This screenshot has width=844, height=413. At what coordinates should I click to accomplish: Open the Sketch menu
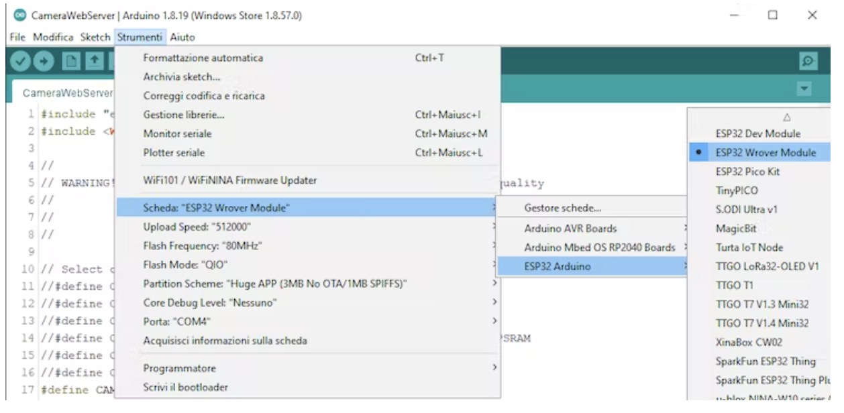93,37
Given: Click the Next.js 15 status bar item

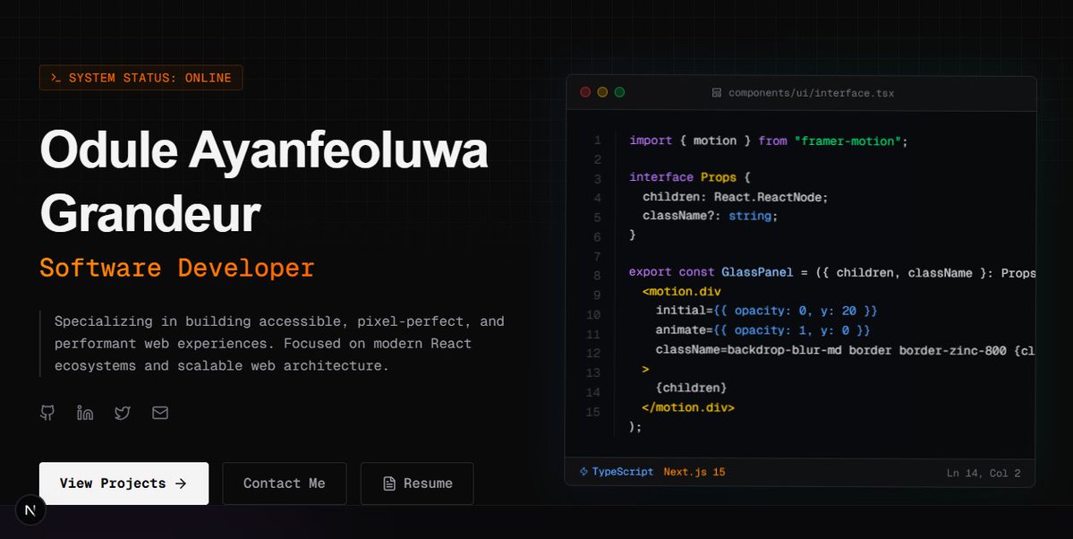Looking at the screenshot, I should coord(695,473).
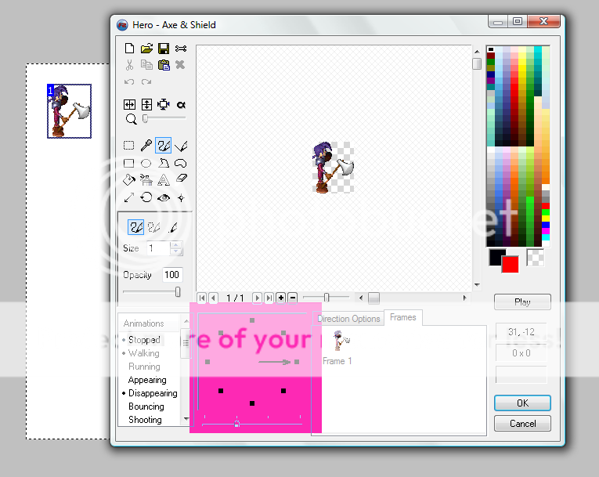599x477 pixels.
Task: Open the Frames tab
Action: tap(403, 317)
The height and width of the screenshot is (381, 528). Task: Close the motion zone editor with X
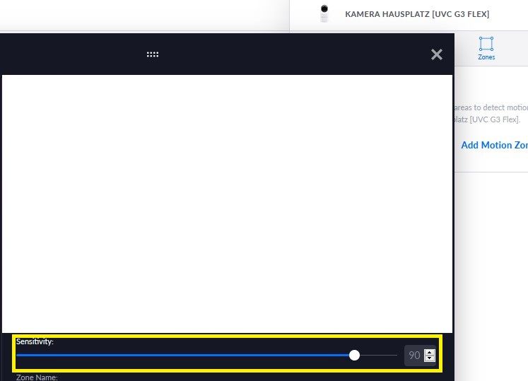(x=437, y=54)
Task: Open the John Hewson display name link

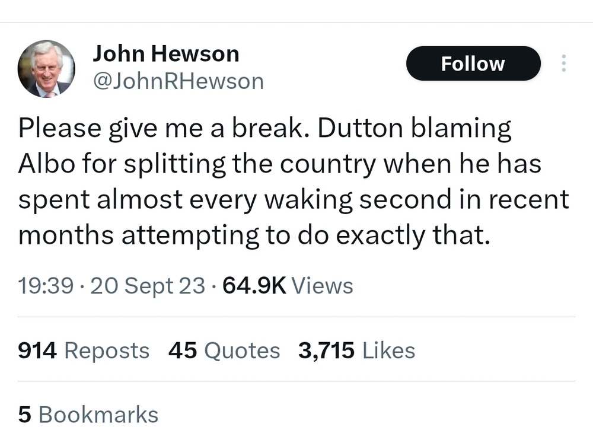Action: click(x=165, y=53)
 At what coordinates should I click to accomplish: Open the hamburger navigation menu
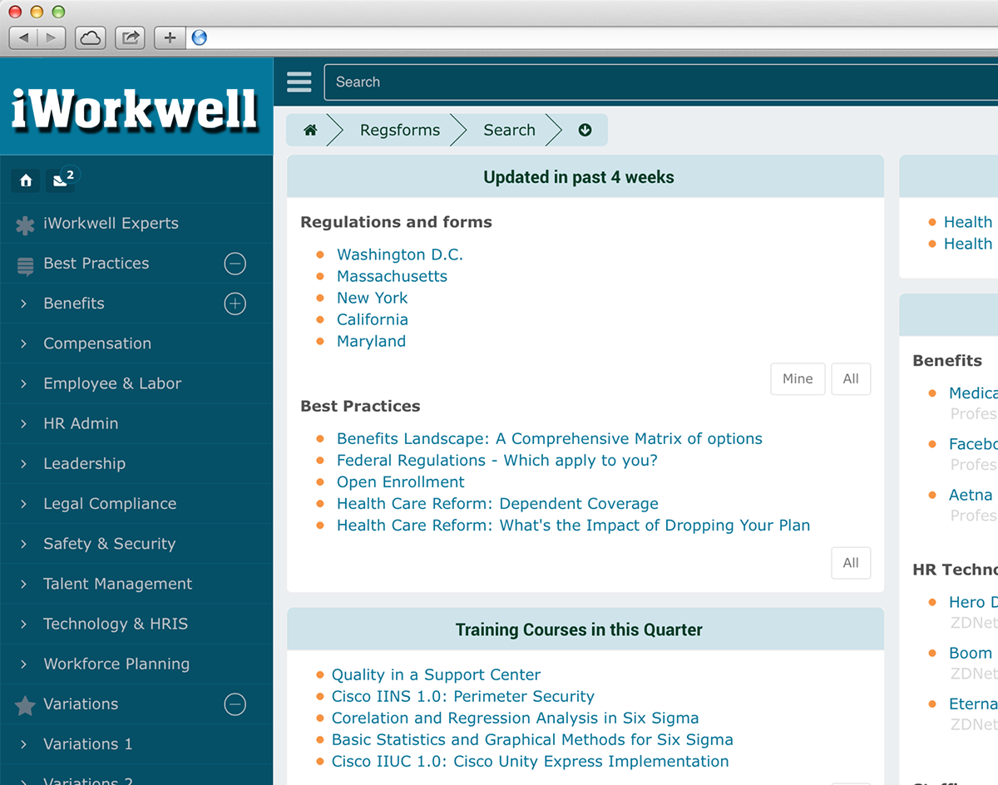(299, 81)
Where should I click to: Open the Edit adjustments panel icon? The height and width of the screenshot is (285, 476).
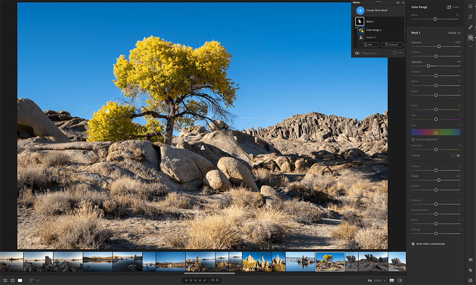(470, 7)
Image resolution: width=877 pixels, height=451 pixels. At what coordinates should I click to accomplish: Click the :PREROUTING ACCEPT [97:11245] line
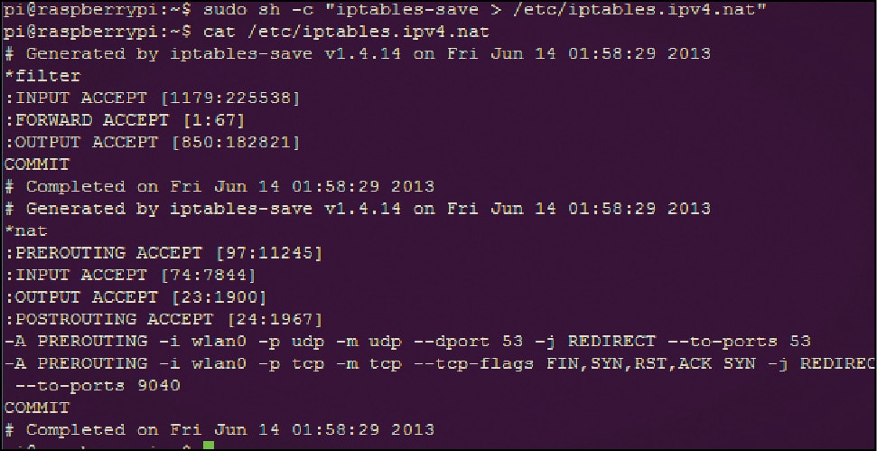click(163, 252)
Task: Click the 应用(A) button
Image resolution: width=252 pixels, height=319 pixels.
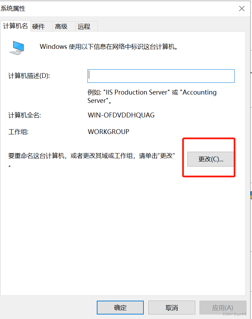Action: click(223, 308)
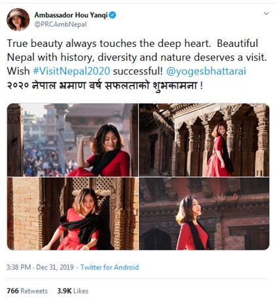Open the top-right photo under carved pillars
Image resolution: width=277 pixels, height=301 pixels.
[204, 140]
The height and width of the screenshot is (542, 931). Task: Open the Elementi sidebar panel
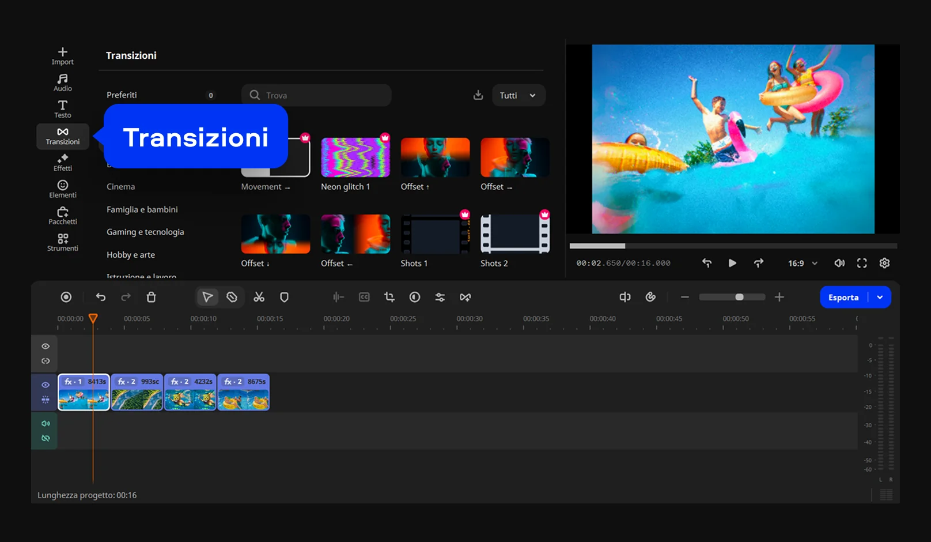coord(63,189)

> Work to complete
Could you repeat every record exactly as written, with the pictures left out?

> The completed task
This screenshot has width=844, height=413. At what coordinates should I click to accomplish: Open the Sketch menu
93,37
Given: Click the Next.js 15 status bar item

Looking at the screenshot, I should coord(695,473).
599x477 pixels.
Task: Open the Frames tab
Action: tap(403, 317)
The height and width of the screenshot is (381, 528). Task: Close the motion zone editor with X
(x=437, y=54)
Task: Open the John Hewson display name link

Action: click(x=165, y=53)
 At what coordinates should I click to accomplish: Open the hamburger navigation menu
(299, 81)
Where should I click to: Open the Edit adjustments panel icon? The height and width of the screenshot is (285, 476).
(470, 7)
Image resolution: width=877 pixels, height=451 pixels. At what coordinates should I click to accomplish: Click the :PREROUTING ACCEPT [97:11245] line
click(163, 252)
Task: Click the 应用(A) button
Image resolution: width=252 pixels, height=319 pixels.
Action: click(223, 308)
Open the top-right photo under carved pillars
Image resolution: width=277 pixels, height=301 pixels.
[204, 140]
The height and width of the screenshot is (542, 931). Task: Open the Elementi sidebar panel
coord(63,189)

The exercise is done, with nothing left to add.